Acton glanced to the little bridge half a mile down the long white road, where the road narrowed to meet the low stone walls, and he knew as well as though he saw it that the carriage would catch the bridge and be shivered to match-wood. The horses must be stopped before they reached it, or the lady would be killed. Now Acton, with all his faults, was no coward. Without thinking of the terrible risk he ran, he sprang out into the middle of the road and waved his arms frantically at the horses moving like a thunderbolt towards him. But they were too maddened with terror to heed this waving apparition in their path, and Acton, in the very nick of time, just jumped aside and avoided the carriage-pole, pointed like a living lance at his breast.
[Illustration: AS THE HORSES WHIRLED PAST, HE CLUTCHED MADLY AT THE LOOSE REINS.]
As the horses whirled past, he clutched madly at the loose reins, see-sawing in the air. He held them, and the leather slid through his frenzied grasp, cutting his palms to the bone. When he reached the loop he was jerked off his feet with a terrible shock, and was whirled along the dusty road, the carriage-wheels grinding, crunching, and skidding within a foot of his head. Luckily the reins held, and when, after being dragged a hundred yards or so, and half choked by the thick dust, he managed to scramble to his feet, he pulled with frenzied, convulsive strength on the off-side rein. The horses swerved to the fearful saw on their jaws, and pulled nearly into the left-hand hedge. Acton’s desperate idea was to overturn the carriage into the hedge before the horses could reach the bridge, for he felt he could no more pull them up than he dare let them go. There was just a chance for the lady if she were overturned into the bank or hedge, but none whatever if she were thrown at the bridge. In a minute or so the carriage lurched horribly sideways: there was a grinding crash, and the carriage overturned bodily into the bank. The lady was shot out, and the next minute the horses’ hoofs were making tooth-picks of the wrecked carriage.

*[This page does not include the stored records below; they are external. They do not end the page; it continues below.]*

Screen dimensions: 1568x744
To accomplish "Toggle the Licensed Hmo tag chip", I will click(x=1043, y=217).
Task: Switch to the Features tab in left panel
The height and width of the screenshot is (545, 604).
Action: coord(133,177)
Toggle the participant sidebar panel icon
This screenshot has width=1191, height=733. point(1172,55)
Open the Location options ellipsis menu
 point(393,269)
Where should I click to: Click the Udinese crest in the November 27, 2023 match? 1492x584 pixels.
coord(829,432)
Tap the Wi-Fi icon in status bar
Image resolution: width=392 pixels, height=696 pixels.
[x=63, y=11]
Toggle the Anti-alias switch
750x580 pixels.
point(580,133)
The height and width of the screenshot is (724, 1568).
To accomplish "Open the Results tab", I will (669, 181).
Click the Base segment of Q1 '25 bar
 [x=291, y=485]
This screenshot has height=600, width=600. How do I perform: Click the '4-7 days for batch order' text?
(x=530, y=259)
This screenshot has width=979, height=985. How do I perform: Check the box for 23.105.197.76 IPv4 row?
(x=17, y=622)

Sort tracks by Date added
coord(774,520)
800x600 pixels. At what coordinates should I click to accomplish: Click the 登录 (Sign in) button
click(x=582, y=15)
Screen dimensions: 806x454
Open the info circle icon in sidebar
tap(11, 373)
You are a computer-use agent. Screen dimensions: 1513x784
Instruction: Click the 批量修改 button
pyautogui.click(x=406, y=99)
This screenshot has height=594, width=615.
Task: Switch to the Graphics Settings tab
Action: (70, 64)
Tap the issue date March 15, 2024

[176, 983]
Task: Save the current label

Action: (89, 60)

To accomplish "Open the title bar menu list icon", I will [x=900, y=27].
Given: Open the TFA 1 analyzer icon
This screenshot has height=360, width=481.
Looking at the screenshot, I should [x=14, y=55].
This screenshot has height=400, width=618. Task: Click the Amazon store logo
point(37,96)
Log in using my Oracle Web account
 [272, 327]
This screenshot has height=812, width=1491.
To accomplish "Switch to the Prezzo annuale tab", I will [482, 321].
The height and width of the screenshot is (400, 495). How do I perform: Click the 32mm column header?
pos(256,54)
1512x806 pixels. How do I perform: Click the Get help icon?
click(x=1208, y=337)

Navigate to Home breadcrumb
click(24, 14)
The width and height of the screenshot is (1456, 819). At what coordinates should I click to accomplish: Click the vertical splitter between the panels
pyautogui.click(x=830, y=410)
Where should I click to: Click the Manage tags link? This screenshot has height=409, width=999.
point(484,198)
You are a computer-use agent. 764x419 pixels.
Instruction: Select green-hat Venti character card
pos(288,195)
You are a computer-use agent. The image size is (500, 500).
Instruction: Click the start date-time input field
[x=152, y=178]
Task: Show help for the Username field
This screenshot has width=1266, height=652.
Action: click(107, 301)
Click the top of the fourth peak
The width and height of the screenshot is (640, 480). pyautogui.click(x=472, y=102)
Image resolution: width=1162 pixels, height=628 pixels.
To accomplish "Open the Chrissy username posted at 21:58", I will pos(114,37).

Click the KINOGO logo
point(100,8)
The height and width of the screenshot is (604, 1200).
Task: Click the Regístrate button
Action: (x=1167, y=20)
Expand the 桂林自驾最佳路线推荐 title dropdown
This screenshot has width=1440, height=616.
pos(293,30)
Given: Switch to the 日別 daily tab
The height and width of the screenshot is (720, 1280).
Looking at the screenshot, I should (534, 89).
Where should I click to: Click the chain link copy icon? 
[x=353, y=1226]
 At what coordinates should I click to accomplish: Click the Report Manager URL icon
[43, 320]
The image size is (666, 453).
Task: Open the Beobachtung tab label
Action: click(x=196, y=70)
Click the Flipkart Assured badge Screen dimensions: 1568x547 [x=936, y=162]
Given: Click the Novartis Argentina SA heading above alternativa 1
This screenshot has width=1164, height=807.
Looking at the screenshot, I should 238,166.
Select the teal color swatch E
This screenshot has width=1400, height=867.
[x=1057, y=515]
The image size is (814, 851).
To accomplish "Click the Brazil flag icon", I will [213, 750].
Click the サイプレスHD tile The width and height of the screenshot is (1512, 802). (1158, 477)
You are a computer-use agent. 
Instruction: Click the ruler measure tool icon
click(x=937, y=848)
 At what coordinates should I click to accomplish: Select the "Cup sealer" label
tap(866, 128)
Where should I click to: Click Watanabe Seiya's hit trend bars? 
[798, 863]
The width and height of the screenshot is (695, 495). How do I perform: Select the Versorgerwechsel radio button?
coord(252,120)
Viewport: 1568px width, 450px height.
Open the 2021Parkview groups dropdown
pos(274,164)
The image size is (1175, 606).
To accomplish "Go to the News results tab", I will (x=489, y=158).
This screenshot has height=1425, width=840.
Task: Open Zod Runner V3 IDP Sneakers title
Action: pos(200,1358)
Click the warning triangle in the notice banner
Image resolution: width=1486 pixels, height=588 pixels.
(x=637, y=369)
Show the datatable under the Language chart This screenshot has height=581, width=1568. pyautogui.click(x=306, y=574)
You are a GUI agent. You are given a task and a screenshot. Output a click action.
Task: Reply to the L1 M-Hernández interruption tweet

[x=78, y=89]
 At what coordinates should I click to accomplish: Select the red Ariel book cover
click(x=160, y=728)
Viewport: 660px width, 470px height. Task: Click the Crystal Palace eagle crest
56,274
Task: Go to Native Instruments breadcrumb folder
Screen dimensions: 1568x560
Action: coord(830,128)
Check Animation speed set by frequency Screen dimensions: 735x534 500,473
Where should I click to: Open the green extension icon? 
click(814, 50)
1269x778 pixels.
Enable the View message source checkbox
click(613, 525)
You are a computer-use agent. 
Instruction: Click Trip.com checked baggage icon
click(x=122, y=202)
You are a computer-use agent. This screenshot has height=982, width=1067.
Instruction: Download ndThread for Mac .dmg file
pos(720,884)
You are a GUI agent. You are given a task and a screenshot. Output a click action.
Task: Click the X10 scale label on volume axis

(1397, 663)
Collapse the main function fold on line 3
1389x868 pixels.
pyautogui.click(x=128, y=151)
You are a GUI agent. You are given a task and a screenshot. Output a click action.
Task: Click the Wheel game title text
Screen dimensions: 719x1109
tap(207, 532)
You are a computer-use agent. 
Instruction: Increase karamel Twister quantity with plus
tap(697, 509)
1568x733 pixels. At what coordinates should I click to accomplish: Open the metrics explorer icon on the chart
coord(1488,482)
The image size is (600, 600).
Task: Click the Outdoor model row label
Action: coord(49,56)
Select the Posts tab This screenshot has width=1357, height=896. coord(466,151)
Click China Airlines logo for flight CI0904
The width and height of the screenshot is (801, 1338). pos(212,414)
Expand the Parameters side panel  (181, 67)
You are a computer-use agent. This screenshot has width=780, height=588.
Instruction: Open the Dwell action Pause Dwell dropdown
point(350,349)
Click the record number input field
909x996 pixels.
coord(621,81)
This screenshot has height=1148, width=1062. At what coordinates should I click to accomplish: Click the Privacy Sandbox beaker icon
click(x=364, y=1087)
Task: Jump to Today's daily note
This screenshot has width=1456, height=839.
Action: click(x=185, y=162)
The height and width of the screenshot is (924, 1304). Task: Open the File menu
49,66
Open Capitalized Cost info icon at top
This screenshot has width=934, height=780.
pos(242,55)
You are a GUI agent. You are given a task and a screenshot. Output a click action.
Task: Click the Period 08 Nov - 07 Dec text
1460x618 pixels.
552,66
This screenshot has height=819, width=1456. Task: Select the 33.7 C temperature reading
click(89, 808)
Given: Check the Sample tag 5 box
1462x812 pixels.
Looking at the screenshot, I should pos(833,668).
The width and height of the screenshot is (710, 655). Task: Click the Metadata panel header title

Acton darted up the bank and found the lady dazed and bruised, but was overjoyed to see she wasn’t dead. “Are you much hurt?”
“No, I don’t think so,” she said, with a brave smile; “but I expected to be killed any moment. You are a brave man, sir, to risk your life for a stranger.”
Acton said quietly, “Not at all; but I think I was very lucky to turn them in time.”
In a minute or two there was a small crowd. Half a dozen stray cyclists had wheeled up, and with their help Acton got out the horses, dreadfully cut about the legs and shivering with terror, from the wreckage. Down the dusty road were men running for dear life, and ahead of all Acton caught sight of a well-known athletic figure running like a deer, and in another moment Phil Bourne was asking the lady in panting bursts if she were not really hurt.